4. Da questa originalità culturale nasce per la Chiesa, come per ogni cristiano, il diritto-dovere a svolgere nella società un lavoro, positivo, per il superamento della società ingiusta in cui viviamo.

È un lavoro che, mentre valorizza tutte le istanze positive di trasformazione, non può non denunciare la grave tentazione di involuzione totalitaria che oggi è quanto mai viva.

Assistiamo ogni giorno al tentativo di emarginare il fatto cristiano dal­la vita sociale, divengono sempre più normali forme di discriminazione grave nei confronti di quelle real­tà di vita e di cultura che non tro­vano posto nell'asse culturale domi­nante, in troppi casi i cristiani ven­gono considerati come cittadini di seconda categoria. Nella denuncia di «forme di schiavitù già parzialmen­te in atto nel nostro stesso paese» i vescovi italiani operano una critica di quelle forze ideologiche e politi­che che stanno semplicemente at­tuando la razionalizzazione di questa società.

Non è in atto — ormai in modo sempre più capillare e più massiccio — un terrorismo culturale intollerante di ogni diversità che troppo facilmente diviene intimidazione po­litica e addirittura violenza fisica? Non si può non combattere oggi, come cristiani, una battaglia per la liberta: nella quale e solo nella quale si può vivere e lottare per la giu­stizia.

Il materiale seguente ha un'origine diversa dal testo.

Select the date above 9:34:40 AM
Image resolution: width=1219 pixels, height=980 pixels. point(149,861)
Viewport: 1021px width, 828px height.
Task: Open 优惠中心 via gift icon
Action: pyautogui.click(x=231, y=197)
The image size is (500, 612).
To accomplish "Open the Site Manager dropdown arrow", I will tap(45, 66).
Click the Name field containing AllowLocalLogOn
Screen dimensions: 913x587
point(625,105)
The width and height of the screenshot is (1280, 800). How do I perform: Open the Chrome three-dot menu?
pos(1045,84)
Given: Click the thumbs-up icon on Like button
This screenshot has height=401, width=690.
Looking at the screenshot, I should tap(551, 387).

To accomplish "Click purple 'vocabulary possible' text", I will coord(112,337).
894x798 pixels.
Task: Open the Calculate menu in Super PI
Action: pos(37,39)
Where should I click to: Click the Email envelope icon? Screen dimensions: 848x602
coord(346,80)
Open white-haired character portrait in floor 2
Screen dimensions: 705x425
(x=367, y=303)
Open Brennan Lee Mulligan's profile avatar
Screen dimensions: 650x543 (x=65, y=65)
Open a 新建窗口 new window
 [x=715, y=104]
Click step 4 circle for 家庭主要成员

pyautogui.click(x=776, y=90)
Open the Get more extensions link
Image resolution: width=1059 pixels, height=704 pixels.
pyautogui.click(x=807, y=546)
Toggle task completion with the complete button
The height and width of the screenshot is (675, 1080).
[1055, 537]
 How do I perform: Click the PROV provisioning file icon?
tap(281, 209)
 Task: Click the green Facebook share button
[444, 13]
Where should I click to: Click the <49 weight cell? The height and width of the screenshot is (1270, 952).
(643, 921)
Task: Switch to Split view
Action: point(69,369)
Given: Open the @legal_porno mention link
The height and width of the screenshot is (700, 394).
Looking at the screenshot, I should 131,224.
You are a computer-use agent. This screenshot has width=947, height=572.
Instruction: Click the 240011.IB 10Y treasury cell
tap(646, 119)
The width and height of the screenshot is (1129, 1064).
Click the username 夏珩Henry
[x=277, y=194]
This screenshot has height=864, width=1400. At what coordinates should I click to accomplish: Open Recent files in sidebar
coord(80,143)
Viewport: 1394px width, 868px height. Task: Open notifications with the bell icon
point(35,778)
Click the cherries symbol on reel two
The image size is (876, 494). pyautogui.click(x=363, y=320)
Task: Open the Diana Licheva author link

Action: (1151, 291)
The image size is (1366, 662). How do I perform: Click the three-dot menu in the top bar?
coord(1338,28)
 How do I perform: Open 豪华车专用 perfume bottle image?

«Ci sono momenti — ed il nostro è uno di questi — in cui la coscienza deve prepararsi a scegliere fra la resistenza e la resa... Non ci si pensi banditori di una crociata anacroni­stica: nell'interno di un moderno sta­to laico, noi difendiamo la libertà di essere noi stessi in parole e in opere, e la difendiamo anche per gli altri, qualunque sia la loro confessione e la loro visione dell'uomo e dell'universo» (Card. Colombo, op. cit., pp. 22-26).

Sbaglia, e gravemente, chi legge il magistero dei Vescovi come difesa dello statu quo. Il lavoro che si apre per i cristiani è grande: è quello di operare perché una società più giusta e più umana nasca anche per opera del loro lavoro e del loro sacrificio. Nell'editoriale del numero scorso di questa rivista abbiamo parlato di un compito — positivo —: di creazione di una cultura di resistenza. L'insegnamento dei vescovi sembra venuto a dare conferma ecclesiale a tale compito. Noi sentiamo queste voci come l'in­vito ad una radicale coerenza evangelica, che diviene servizio al bene dell'uomo e della società. Chi vive oggi una autentica identità cristia­na può partecipare realmente al processo di trasformazione sostanziale della società, capace di confronto1 sereno con tutti quelli che lavorano per la libertà e la giustizia, avver­sario di tutti quelli che lavorano contro la libertà e la giustizia, consapevole del proprio limite, ma si­curo, perché forte della povertà del Signore e della sua Chiesa.